February 26, 2020, 2:29 PM ET [13 Comments]
Sam Hitchcock
Tampa Bay Lightning Blogger • RSSArchiveCONTACT
The Lightning lost their third straight game, this time 4-3 to the Toronto Maple Leafs. More notably, Steven Stamkos didn’t play in the third period because he reaggravated a lower-body issue. At the trade deadline, bolstering the Bolts’ forward depth was clearly a priority for management, and last night its importance was demonstrated in Stamkos’s absence. However, the game also underscored that the team’s defensive corps is thin.

The Lightning’s forecheck imposed dominance in stretches, especially in the third period, when they doubled the Maple Leafs in scoring chances at 5v5. Tampa Bay did a nice job pressuring a weak Maple Leafs’ breakout, and they forced turnovers and retrieved the puck, keeping their opponent hemmed in its own end. The Anthony Cirelli line, featuring newcomer Blake Coleman, looked formidable. And the different iterations of the bottom-six forwards also were successful, with two different Yanni Gourde lines registering goals. Really the only forward who looked completely ineffective was Ondrej Palat, who took Stamkos’s place on the first line.

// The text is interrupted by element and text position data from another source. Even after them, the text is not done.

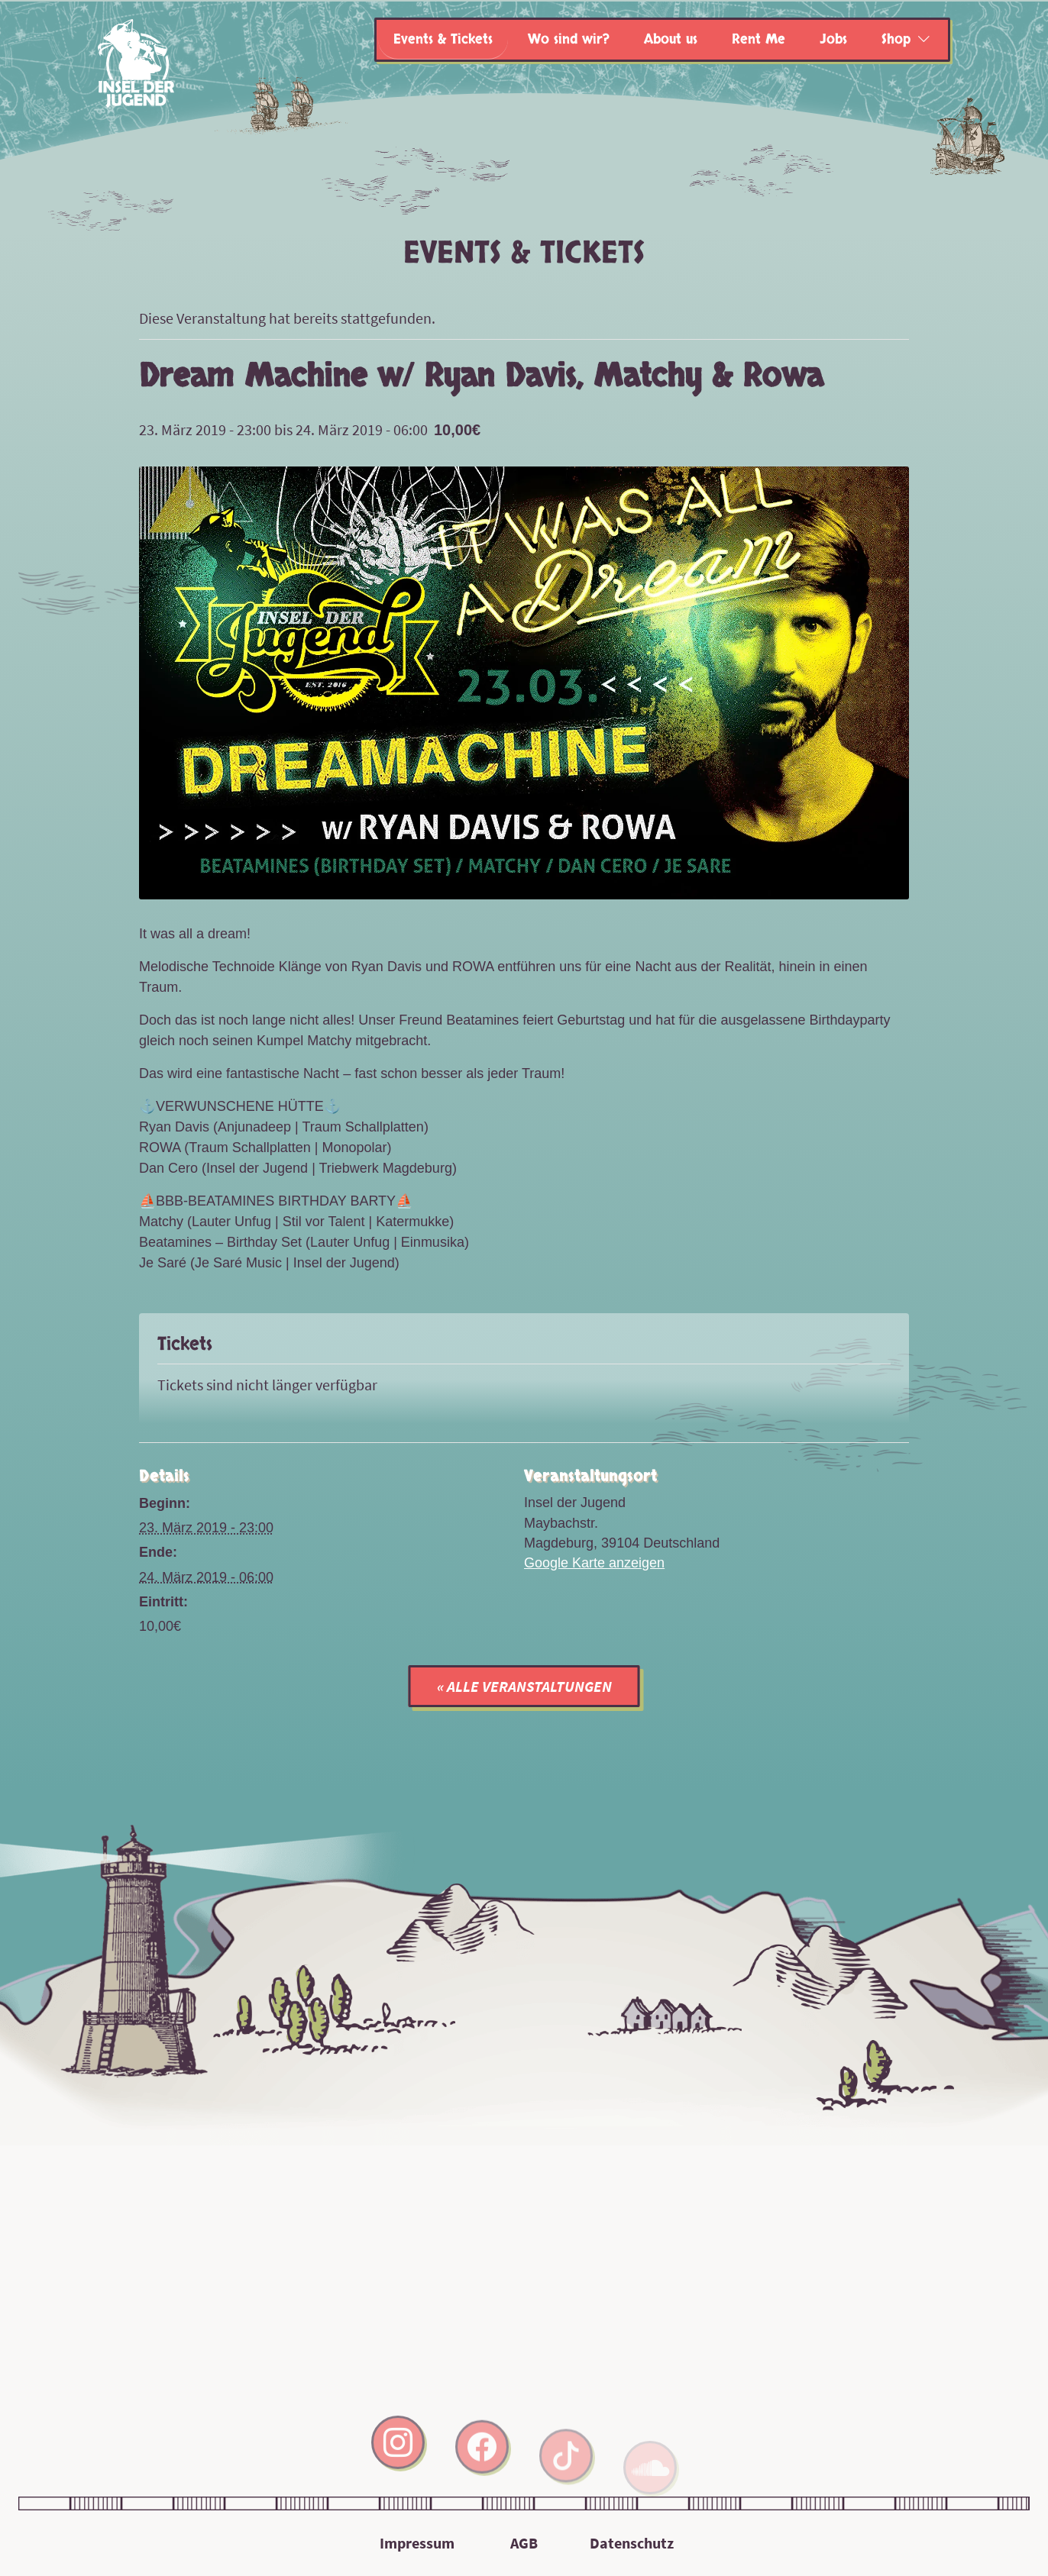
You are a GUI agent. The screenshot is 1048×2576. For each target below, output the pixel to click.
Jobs (833, 39)
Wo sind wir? (569, 39)
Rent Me (758, 39)
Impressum (417, 2542)
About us (670, 39)
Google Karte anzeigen (594, 1562)
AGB (524, 2542)
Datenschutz (632, 2542)
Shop (896, 39)
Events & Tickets (443, 39)
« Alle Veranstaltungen (524, 1686)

But the Lightning lost for two reasons: Braydon Coburn and too many penalties. The latter is a discipline issue, but the former is concerning because the Bolts’ vulnerability at defense should have been fully addressed at the trade deadline. What was evident last night is that Coburn, against skilled teams, is borderline unplayable. At 5v5, the Maple Leafs outshot the Lightning 7-2 when he was on the ice. He had an expected goals for percentage of 25.02. Coburn was also directly responsible for allowing two goals.

On the first Leafs goal, Timothy Liljegren heaved the puck deep for a normal dump-in. But Coburn, who was on the right side and fetching the retrieval, fumbled the pick-up. Coburn wanted to pass to his defensive partner Zach Bogosian, but instead his weak touch went right to Toronto’s Frederik Gauthier. Mistakes happen, but a competent defenseman alleviates an error by his next action. Coburn allowed Gauthier, with little room, to slip a pass to Jason Spezza, failing to disrupt the forecheck. Spezza tried to feed his teammate out front, but instead the pass turned into a perfect one-timer for Jake Muzzin.



On the John Tavares goal, Coburn’s gaffe was a defensive coverage issue. Stamkos whacked the puck toward the boards and William Nylander couldn’t handle it. This led to a one-on-one battle at the boards between Nylander and Nikita Kucherov. But when Nylander won the puck from Kucherov, Coburn had glided forward and forgotten about Tavares, who was well behind Coburn. This allowed Tavares to slither into the slot and shovel a backhand past Andrei Vasilevskiy.



Vasilevskiy should have stopped the shot, but Coburn cannot slacken his coverage on Tavares when the Lightning haven’t clearly established possession and are positioned to exit the zone. Perhaps, if he were Victor Hedman and was angling to help steer the rush, he’d have a better argument for cheating forward. But Coburn is offensively incapable. His main priority should be preventing the incredibly dangerous players on the ice from cutting to the slot with the puck.

The Stamkos injury looms large in this loss. There are 19 games left in the season. If Stamkos can heal by taking the next month off before rejoining the team for the last week-plus, it would be wise to let him do that. The Lightning can survive his absence, and having him at close to full health is paramount. If the injury lingers because Tampa Bay and Stamkos don’t believe they can afford him taking several weeks off, that is short-sighted.